Search code examples
c#sql-serversql-server-2017unit-of-work.net-core-2.2

Why would I run out of SQL connections using the unit of work pattern?


When we put many messages on the bus, and they call a process in our business logic, this error is occurring:

The timeout period elapsed prior to obtaining a connection from the pool. This may have occurred because all pooled connections were in use and max pool size was reached.

This doesn't happen when, say, 15 messages call our process. However, it does happen when 80, or 130, processes are invoked.

We're using the unit of work pattern, and the connection is being closed after use. So I'm struggling to understand why it wouldn't be available in the pool for the next process.

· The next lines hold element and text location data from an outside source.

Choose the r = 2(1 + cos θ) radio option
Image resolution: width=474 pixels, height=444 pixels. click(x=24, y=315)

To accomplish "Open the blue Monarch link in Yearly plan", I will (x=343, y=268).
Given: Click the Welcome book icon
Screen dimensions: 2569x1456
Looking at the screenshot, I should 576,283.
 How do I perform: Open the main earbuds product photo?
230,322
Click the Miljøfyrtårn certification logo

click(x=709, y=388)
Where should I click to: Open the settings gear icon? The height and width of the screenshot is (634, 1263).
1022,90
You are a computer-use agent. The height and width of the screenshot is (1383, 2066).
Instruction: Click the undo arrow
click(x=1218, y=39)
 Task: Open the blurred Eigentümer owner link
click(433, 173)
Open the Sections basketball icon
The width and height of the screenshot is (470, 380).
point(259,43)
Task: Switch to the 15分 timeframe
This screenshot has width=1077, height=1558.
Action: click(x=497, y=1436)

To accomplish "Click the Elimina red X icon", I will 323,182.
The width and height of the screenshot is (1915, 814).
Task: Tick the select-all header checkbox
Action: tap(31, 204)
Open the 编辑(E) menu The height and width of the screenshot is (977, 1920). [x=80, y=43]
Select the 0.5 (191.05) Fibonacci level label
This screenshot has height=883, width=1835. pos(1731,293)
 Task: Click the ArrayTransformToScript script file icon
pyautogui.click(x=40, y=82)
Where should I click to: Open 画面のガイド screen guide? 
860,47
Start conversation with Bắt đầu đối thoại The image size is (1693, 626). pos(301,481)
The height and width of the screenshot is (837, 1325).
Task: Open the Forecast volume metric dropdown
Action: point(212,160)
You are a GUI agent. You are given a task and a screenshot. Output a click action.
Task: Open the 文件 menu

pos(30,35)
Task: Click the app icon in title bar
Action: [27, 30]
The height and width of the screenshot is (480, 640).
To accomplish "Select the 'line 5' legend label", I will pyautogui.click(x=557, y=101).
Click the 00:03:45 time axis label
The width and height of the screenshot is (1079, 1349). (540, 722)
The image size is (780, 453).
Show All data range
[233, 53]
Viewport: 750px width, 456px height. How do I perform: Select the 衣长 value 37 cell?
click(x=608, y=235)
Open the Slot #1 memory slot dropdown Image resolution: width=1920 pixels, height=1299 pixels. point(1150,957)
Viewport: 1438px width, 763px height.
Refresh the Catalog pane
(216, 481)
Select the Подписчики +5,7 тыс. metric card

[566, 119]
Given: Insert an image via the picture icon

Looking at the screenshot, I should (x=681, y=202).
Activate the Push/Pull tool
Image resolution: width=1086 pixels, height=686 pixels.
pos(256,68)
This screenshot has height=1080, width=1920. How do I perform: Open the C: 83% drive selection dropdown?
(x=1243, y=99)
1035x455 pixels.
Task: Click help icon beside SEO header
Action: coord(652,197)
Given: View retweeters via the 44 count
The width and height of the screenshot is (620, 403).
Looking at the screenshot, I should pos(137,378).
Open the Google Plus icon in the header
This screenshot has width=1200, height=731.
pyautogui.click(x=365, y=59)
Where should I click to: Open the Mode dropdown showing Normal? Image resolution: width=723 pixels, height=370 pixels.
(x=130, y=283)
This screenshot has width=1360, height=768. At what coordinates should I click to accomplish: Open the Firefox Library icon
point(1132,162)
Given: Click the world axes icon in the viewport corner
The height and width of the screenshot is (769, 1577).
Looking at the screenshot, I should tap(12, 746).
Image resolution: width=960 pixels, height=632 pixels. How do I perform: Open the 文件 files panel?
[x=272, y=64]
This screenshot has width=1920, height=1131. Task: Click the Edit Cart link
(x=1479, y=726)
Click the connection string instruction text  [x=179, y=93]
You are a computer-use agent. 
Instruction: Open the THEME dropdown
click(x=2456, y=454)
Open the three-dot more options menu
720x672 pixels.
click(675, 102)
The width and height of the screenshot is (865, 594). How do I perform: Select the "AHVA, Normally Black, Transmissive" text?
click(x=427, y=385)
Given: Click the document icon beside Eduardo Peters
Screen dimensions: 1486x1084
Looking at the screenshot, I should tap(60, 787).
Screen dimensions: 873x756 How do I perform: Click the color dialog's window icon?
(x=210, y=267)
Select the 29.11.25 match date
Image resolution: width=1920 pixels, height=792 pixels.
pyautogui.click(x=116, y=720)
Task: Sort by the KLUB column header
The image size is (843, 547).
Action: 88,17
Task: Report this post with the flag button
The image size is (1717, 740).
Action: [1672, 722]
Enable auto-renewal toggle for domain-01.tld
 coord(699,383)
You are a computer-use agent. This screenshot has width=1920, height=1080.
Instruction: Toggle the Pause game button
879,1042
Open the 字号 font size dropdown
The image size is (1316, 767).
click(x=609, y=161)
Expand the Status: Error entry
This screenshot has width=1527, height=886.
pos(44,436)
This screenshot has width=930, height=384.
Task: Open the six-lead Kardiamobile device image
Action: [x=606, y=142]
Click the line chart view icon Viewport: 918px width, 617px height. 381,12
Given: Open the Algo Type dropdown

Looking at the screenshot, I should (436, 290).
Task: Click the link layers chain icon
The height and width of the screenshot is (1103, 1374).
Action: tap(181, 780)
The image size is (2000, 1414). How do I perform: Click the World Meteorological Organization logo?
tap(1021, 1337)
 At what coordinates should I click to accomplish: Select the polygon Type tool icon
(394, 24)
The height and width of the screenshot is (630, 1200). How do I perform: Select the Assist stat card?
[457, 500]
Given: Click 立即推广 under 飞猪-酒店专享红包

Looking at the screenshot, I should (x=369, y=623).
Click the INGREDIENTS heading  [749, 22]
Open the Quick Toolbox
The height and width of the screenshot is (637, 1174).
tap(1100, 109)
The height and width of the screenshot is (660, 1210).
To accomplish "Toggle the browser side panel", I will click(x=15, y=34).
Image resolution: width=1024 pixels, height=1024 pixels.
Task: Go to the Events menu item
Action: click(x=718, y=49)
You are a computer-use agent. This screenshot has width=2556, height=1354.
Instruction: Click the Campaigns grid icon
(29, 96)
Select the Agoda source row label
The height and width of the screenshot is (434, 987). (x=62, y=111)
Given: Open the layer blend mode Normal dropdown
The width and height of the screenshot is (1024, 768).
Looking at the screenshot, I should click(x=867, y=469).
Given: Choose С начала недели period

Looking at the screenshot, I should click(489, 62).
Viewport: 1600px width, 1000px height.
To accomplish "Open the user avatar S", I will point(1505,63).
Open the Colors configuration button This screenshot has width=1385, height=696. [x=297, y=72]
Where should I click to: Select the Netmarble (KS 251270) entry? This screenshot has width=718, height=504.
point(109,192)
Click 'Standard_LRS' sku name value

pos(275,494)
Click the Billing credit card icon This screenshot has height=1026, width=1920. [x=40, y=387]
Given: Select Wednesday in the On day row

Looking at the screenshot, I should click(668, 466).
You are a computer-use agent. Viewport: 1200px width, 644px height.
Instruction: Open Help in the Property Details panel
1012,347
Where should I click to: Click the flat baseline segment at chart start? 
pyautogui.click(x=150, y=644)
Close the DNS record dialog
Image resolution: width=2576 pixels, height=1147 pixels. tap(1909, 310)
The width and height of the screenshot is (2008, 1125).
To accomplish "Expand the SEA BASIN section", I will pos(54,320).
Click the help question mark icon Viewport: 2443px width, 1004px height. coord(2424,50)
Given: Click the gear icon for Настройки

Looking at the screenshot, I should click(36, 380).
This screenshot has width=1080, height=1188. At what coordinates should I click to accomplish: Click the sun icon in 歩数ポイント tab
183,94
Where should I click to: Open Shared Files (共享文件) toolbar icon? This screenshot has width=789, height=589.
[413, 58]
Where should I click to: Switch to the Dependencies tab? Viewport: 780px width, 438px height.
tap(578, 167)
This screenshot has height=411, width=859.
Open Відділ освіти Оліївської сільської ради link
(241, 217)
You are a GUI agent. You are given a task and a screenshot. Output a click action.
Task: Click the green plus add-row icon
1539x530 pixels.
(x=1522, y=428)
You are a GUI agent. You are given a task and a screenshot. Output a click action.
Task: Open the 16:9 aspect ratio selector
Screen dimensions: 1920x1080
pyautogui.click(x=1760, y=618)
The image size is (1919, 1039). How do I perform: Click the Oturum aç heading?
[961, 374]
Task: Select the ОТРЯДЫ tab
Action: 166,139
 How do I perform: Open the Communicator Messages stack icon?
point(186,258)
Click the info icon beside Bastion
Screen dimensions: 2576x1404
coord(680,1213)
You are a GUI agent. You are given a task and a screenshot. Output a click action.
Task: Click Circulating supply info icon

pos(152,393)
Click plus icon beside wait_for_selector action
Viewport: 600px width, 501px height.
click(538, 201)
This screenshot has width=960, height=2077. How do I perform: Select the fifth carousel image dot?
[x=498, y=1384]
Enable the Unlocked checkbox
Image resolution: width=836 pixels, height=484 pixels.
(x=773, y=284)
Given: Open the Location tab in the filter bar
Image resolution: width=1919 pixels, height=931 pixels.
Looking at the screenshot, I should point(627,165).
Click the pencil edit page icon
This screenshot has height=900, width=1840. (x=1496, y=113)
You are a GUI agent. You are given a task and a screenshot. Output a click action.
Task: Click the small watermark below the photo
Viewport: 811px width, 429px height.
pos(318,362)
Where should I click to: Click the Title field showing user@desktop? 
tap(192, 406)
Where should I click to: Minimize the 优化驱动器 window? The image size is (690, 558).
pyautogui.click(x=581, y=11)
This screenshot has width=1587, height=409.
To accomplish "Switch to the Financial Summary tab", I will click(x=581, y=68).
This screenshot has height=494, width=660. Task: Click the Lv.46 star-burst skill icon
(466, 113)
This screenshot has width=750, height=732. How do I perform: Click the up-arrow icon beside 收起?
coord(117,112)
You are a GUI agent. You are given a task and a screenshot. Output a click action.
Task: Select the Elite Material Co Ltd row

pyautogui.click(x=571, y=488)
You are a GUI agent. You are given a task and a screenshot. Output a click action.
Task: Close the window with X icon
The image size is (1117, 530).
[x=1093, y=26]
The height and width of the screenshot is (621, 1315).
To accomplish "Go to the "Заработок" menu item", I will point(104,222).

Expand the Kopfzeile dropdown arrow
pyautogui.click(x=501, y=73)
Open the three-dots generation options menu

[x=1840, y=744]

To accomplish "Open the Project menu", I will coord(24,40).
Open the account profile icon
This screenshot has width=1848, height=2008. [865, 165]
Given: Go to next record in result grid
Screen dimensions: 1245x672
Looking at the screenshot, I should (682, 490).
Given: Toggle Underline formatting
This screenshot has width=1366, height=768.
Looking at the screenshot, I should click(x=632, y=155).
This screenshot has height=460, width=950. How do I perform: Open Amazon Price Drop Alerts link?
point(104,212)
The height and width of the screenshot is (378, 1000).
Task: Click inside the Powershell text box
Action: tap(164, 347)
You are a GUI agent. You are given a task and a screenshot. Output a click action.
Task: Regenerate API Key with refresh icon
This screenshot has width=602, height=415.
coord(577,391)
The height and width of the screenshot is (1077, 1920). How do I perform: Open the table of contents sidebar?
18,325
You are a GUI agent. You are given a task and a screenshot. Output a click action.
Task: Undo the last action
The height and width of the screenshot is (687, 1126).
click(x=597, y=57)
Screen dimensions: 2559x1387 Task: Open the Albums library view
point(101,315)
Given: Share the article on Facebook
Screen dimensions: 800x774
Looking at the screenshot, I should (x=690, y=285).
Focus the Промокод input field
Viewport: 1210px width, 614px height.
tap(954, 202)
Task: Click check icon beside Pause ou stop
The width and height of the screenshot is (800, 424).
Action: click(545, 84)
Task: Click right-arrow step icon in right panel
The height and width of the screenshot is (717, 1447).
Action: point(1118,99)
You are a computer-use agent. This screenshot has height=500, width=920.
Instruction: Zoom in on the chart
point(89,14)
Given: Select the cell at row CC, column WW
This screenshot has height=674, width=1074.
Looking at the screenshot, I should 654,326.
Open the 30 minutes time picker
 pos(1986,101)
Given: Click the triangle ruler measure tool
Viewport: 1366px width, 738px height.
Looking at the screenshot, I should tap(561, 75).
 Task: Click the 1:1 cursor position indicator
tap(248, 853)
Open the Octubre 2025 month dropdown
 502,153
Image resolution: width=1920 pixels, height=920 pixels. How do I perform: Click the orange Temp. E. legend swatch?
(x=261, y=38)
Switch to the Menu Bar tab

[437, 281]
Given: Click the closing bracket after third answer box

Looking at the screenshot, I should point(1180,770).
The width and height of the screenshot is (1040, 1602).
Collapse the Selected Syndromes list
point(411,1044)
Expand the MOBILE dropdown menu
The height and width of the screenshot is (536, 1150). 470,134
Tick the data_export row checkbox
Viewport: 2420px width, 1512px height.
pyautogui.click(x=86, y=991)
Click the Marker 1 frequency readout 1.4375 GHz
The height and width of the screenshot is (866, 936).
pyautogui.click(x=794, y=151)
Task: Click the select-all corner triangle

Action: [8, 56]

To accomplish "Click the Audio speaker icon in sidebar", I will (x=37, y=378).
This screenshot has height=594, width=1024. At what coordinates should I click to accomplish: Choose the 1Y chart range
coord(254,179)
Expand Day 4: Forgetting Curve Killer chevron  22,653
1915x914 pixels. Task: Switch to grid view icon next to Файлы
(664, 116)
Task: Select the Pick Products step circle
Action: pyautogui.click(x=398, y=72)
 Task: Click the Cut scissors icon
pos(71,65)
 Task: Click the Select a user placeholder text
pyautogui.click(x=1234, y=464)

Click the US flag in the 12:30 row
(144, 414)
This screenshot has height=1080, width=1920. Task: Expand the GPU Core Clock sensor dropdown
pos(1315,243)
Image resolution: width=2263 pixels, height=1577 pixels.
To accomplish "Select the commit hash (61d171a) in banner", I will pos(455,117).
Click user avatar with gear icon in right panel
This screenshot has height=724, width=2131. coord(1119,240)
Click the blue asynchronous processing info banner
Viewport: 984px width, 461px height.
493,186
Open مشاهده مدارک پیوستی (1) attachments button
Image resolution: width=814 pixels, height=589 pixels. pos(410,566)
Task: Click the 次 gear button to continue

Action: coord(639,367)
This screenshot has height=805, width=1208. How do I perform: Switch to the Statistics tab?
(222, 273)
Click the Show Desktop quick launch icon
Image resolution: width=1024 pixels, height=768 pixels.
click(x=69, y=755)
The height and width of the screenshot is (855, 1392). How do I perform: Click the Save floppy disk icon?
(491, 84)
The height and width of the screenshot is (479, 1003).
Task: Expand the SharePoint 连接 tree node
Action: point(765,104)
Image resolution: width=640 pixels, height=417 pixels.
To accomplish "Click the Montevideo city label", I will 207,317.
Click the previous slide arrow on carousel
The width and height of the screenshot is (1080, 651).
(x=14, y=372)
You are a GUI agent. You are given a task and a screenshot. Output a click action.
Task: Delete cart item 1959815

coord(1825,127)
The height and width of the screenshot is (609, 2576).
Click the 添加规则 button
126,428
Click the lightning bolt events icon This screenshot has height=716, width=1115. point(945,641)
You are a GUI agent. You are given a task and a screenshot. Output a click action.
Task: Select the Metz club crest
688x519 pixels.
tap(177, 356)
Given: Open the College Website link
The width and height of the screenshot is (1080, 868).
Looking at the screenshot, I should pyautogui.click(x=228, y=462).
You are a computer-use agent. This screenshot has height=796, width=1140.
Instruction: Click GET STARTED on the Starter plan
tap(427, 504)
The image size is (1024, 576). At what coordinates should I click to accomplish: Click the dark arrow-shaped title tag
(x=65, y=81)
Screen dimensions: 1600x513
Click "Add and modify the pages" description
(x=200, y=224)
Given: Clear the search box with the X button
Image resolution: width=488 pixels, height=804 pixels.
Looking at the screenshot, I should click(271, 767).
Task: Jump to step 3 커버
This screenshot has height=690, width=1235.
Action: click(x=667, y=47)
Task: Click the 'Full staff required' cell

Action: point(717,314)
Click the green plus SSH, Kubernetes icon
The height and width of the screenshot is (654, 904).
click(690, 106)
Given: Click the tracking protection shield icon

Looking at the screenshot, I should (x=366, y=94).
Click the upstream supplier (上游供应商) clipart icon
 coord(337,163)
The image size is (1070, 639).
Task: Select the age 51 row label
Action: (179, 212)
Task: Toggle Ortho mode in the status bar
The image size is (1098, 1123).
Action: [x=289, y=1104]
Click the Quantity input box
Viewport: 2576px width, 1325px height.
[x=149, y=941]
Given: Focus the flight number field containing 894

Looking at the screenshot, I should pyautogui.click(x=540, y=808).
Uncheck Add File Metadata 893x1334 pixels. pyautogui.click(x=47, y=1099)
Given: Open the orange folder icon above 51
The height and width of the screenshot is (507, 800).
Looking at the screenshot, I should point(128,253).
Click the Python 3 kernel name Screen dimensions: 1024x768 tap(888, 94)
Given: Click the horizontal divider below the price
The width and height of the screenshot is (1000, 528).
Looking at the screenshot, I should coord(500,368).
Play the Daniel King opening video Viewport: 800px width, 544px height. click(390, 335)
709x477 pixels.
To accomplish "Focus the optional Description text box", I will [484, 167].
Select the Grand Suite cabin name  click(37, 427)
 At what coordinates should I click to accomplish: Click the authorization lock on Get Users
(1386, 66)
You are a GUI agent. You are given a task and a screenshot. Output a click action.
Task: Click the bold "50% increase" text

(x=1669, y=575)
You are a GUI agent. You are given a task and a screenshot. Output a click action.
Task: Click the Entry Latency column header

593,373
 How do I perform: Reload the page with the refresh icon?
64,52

This is how the unit of work is used in our app:

using (var uow = _uowFactory.Create(true))
{
    await uow.AccrualRepo.AddAccrualHistoriesAsync(histories);
    await uow.CommitAsync();
}

And this is how the factory returns a uow:

public class UnitOfWorkFactory : IUnitOfWorkFactory
{
    private readonly IConfiguration _configuration;
    private readonly IMediator _mediator;
    private readonly IStateAccessor _stateAccessor;
    private readonly ITimeProvider _timeProvider;
    private readonly IDbConnection _connection;
    private readonly IAccrualMapper _accrualMapper;
    private readonly ILogger<RepoBase> _logger;

    public UnitOfWorkFactory(IConfiguration configuration, IDbConnection sqlConnection, IMediator mediator,
        IStateAccessor stateAccessor, ITimeProvider timeProvider, IAccrualMapper accrualMapper, ILogger<RepoBase> logger)
    {
        _configuration = configuration;
        _mediator = mediator;
        _stateAccessor = stateAccessor;
        _timeProvider = timeProvider;
        _connection = sqlConnection;
        _accrualMapper = accrualMapper;
        _logger = logger;
    }

    public IUnitOfWork Create(bool useTransaction)
    {
        return new UnitOfWork(_configuration, _connection, _mediator, _stateAccessor, _timeProvider, _accrualMapper, _logger, useTransaction);
    }

Our Startup.cs file sets these for dependency injection this way:

services.AddTransient<IUnitOfWorkFactory, UnitOfWorkFactory>();
services.AddTransient<IDbConnection, SqlConnection>();

I now this is a lot of code, but our uow looks like this. Notice that the connection is closed after calling CommitAsync() and when disposing.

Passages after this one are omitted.